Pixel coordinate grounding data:
----------

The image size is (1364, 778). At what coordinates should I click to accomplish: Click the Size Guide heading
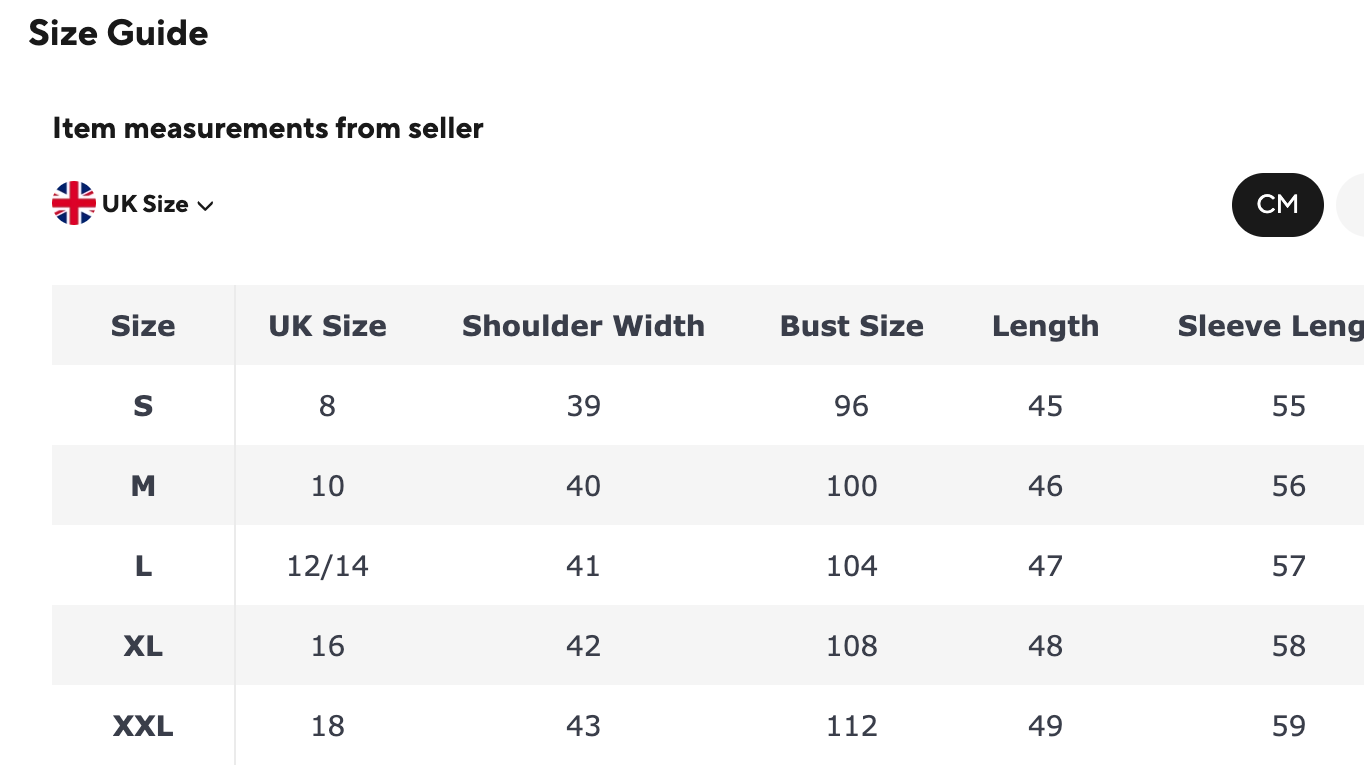(118, 33)
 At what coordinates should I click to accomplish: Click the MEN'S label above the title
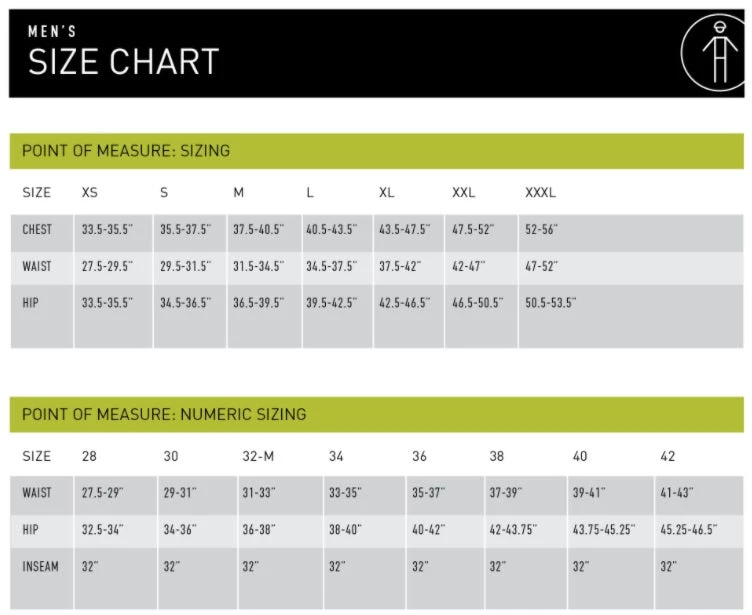52,31
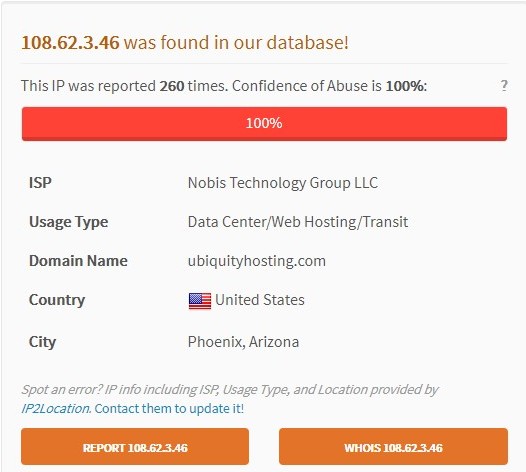The image size is (526, 472).
Task: Click the 108.62.3.46 heading IP address
Action: pyautogui.click(x=70, y=43)
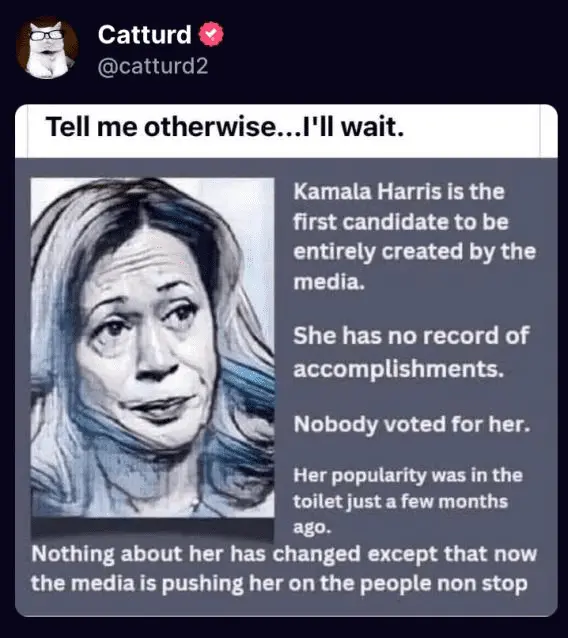This screenshot has height=638, width=568.
Task: Click the word 'media.' under 'entirely created'
Action: (329, 282)
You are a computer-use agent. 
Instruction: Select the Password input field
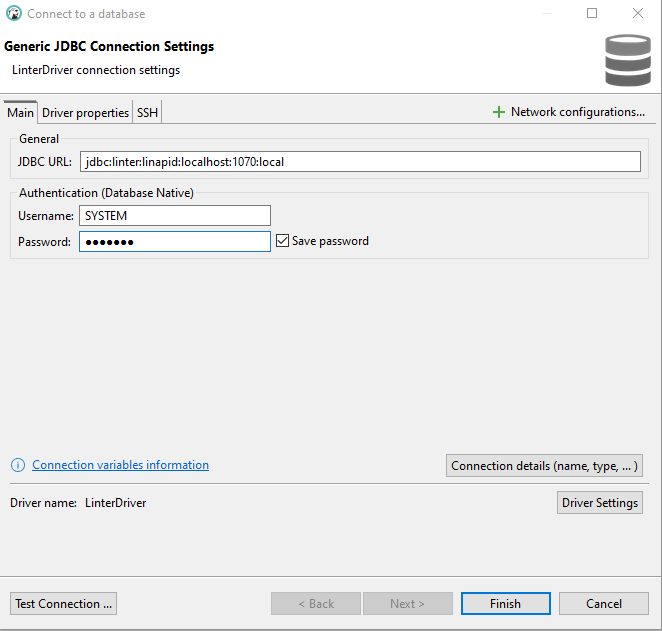point(175,242)
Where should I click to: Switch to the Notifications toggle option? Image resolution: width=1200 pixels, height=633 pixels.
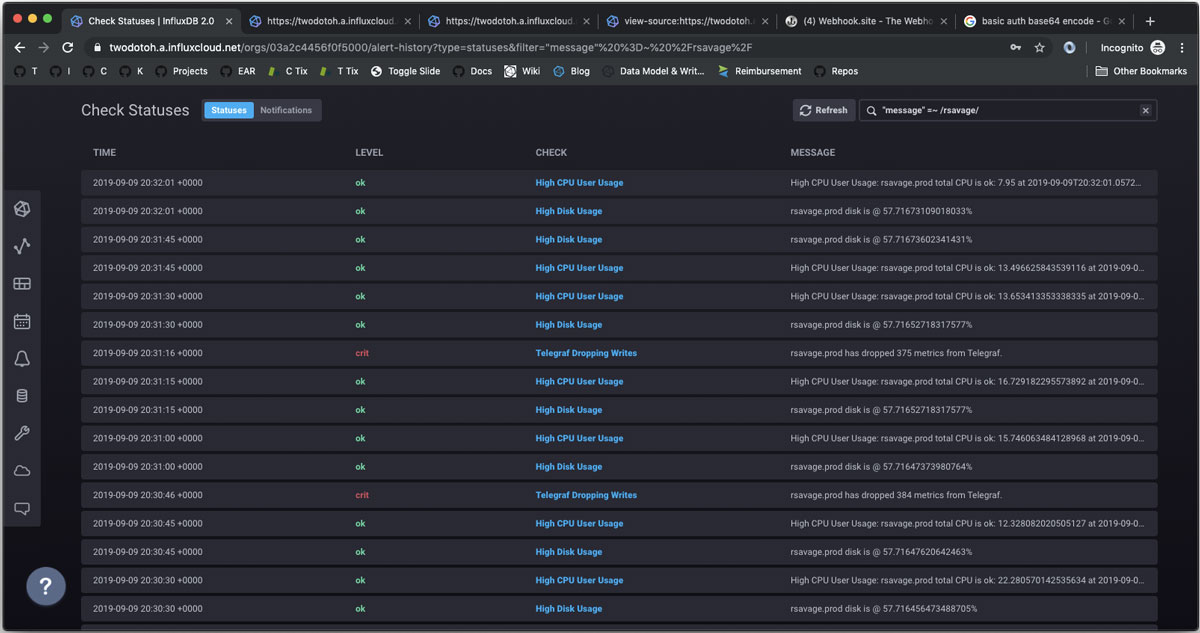pos(287,110)
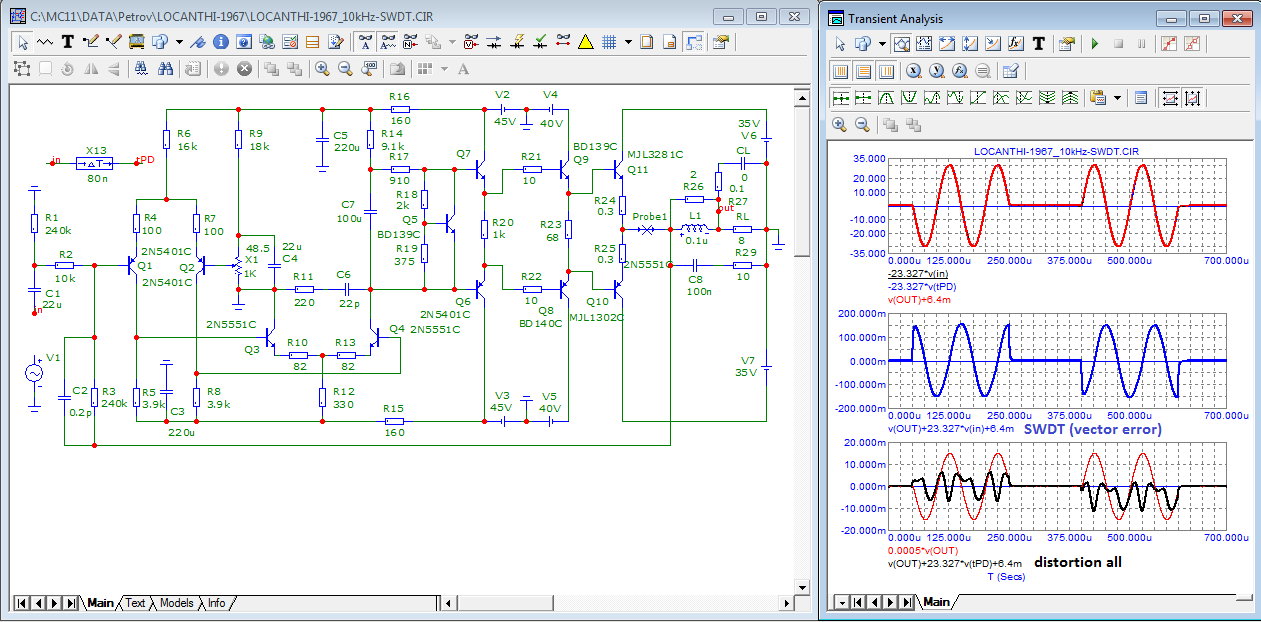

----------

§ WHAT THE TASK REQUIRES
The copy should begin at the line containing "Instruction: Select the Password input field" and end at the last line of the data above; please restate those lines word for word without the pictures.

§ OUTPUT
Instruction: Select the Password input field
point(175,242)
Where should I click to: Switch to the Notifications toggle option? Image resolution: width=1200 pixels, height=633 pixels.
pos(287,110)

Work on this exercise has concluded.